● Task statement
After locating the line that contains "Screen dimensions: 1056x479" in the material below, copy that line and each one following it, exactly, up to the last line. Pictures stay out.

━━━━━━━━━━━━━━━━

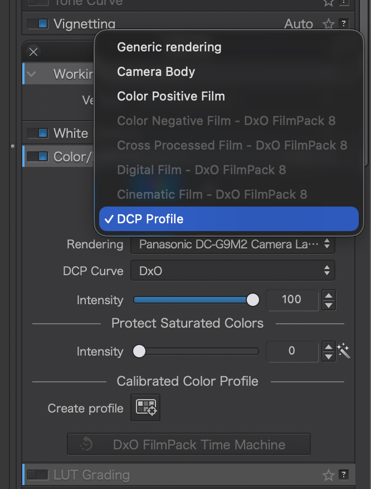Select the Color Positive Film option
The image size is (371, 489).
click(x=171, y=96)

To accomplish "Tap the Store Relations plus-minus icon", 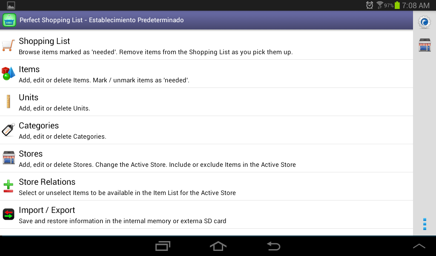I will point(9,186).
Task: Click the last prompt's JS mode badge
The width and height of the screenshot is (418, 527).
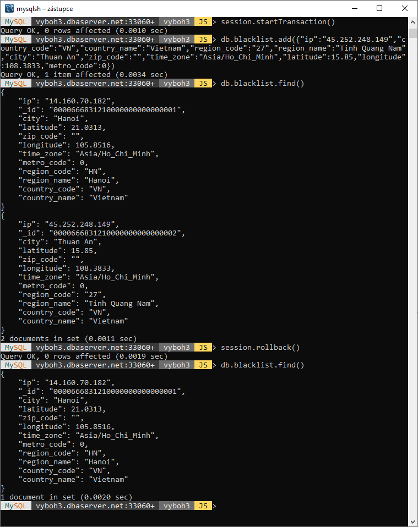Action: tap(203, 506)
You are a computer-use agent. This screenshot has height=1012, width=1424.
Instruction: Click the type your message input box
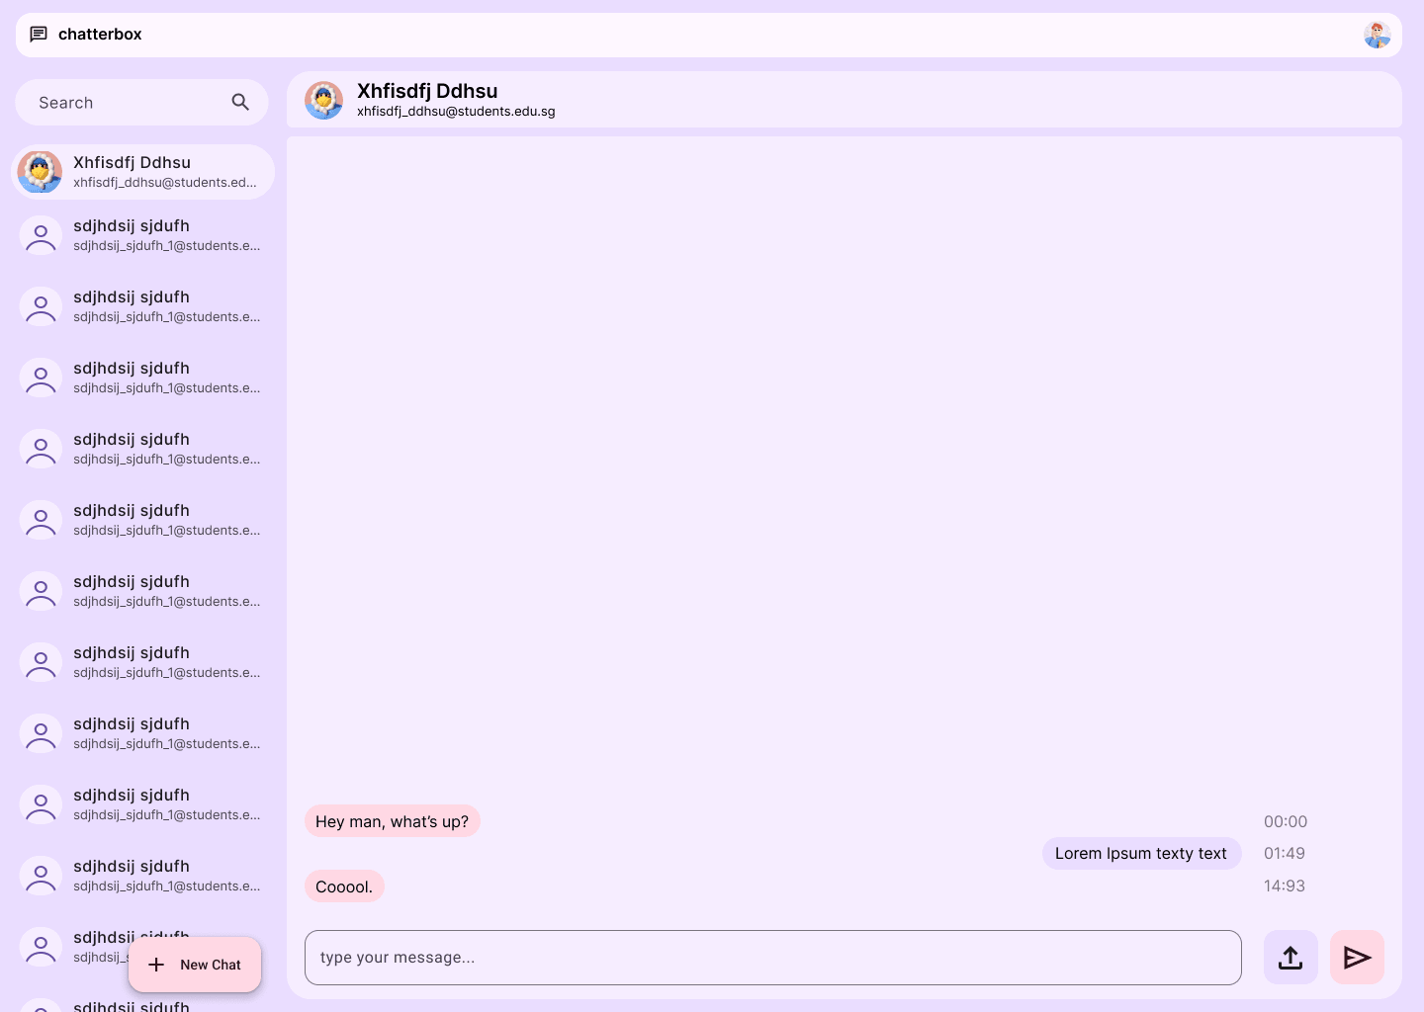[773, 957]
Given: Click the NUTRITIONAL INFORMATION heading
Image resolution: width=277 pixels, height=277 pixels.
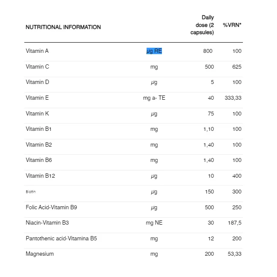Looking at the screenshot, I should (x=63, y=27).
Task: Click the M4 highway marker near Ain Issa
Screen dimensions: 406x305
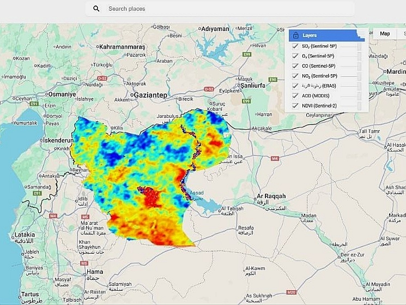Action: [x=275, y=158]
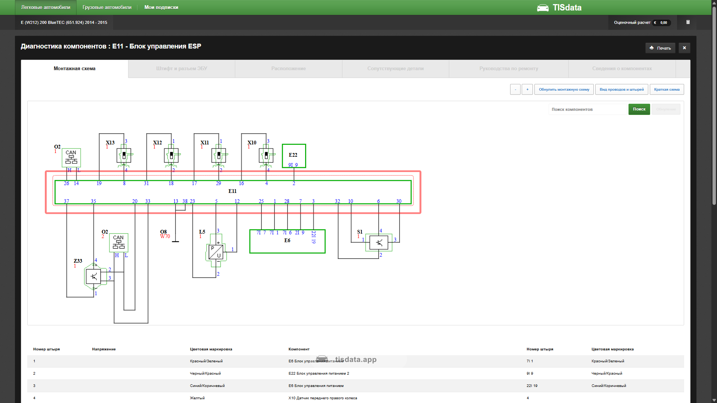
Task: Zoom in schematic with plus button
Action: click(527, 90)
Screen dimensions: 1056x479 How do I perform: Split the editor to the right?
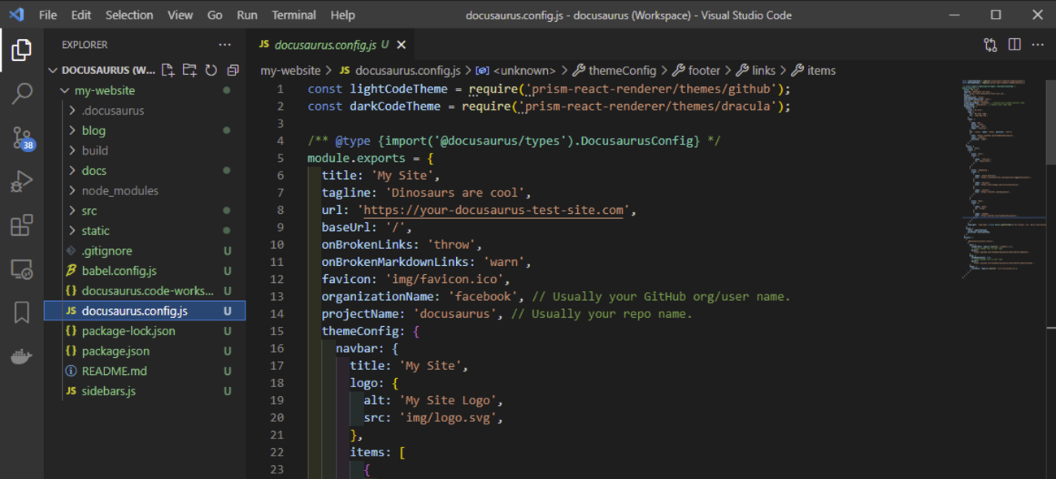click(x=1015, y=45)
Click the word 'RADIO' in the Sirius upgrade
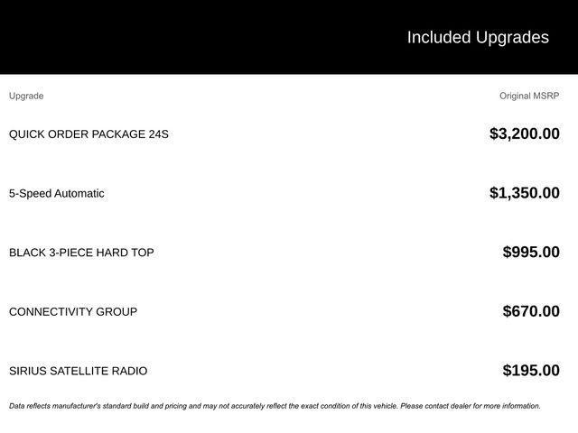 (129, 371)
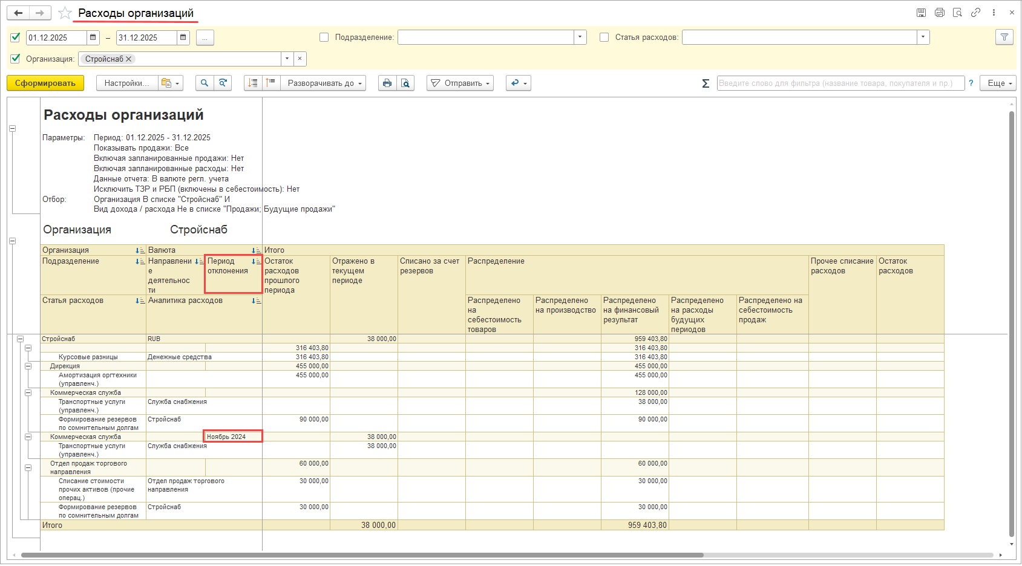Screen dimensions: 1022x566
Task: Add report to favorites with star
Action: 65,13
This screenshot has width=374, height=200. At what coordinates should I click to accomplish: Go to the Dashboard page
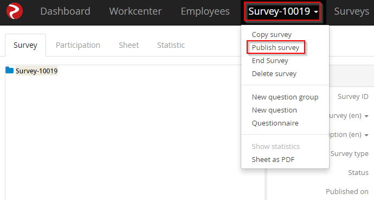65,11
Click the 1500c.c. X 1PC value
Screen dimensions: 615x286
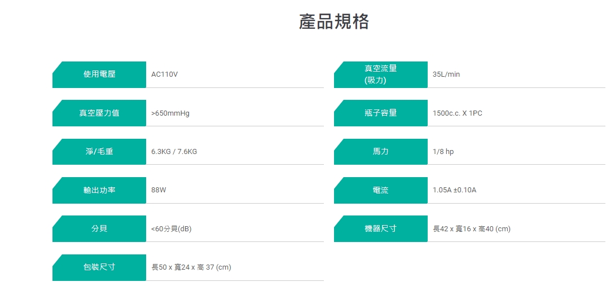click(x=458, y=113)
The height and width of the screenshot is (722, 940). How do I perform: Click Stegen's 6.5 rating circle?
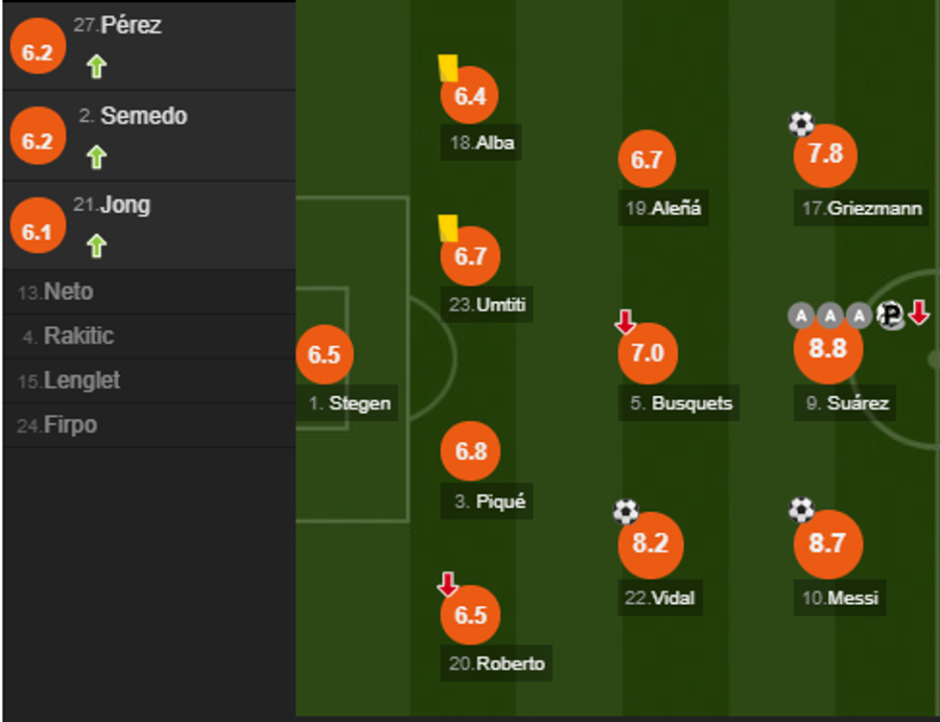point(324,355)
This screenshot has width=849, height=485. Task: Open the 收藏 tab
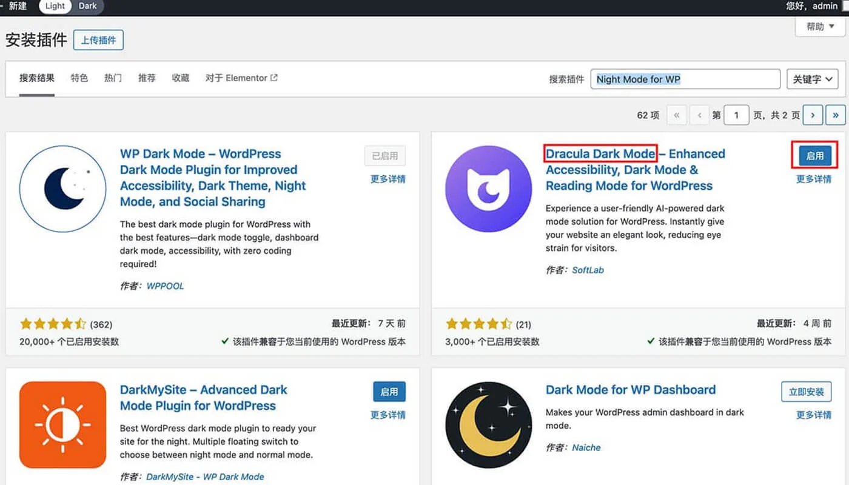[x=180, y=78]
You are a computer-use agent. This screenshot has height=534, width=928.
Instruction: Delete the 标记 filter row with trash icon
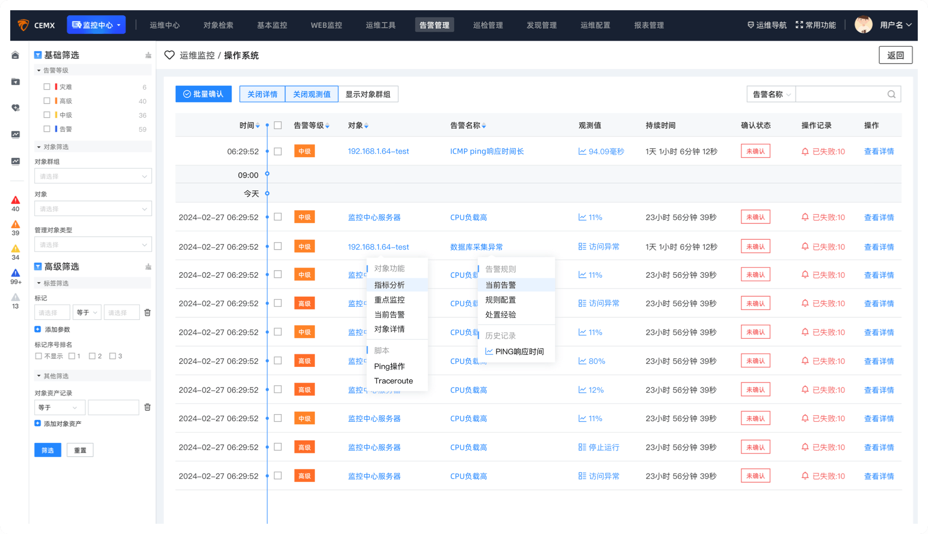[x=147, y=313]
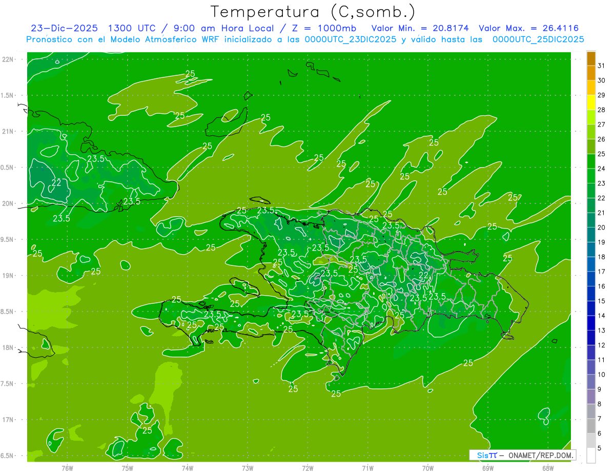Click the Valor Max. = 26.4116 readout
This screenshot has width=615, height=475.
click(x=528, y=28)
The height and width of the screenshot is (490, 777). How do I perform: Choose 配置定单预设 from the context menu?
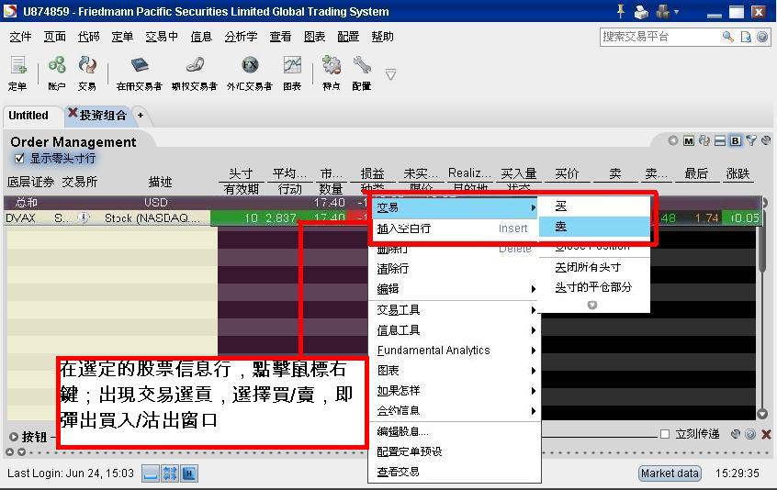click(x=410, y=451)
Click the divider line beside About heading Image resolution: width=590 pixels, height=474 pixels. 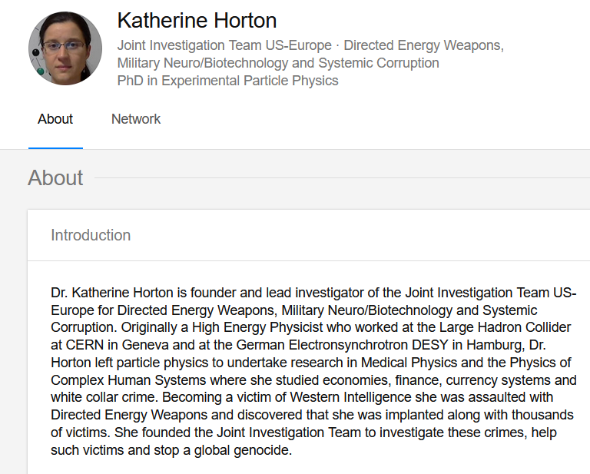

━━━━━━━━━━━━━━━━

● Finished task
Screen dimensions: 1056x479 How do I perform: Split the editor to the right?
click(x=1015, y=45)
Click the word 'RADIO' in the Sirius upgrade
 (129, 371)
Screen dimensions: 1022x566
Task: Add report to favorites with star
Action: 65,13
This screenshot has width=374, height=200. At what coordinates should I click to accomplish: Go to the Dashboard page
65,11
Click the 1500c.c. X 1PC value
Screen dimensions: 615x286
click(x=458, y=113)
The height and width of the screenshot is (722, 940). How do I perform: Click Stegen's 6.5 rating circle?
point(324,355)
This screenshot has width=849, height=485. Task: Open the 收藏 tab
[x=180, y=78]
You are a computer-use agent. This screenshot has height=534, width=928.
Instruction: Delete the 标记 filter row with trash icon
[x=147, y=313]
Click the Valor Max. = 26.4116 readout
This screenshot has width=615, height=475.
click(x=528, y=28)
The height and width of the screenshot is (490, 777). How do I perform: Choose 配置定单预设 from the context menu?
click(x=410, y=451)
Click the divider line beside About heading Image resolution: width=590 pixels, height=474 pixels. 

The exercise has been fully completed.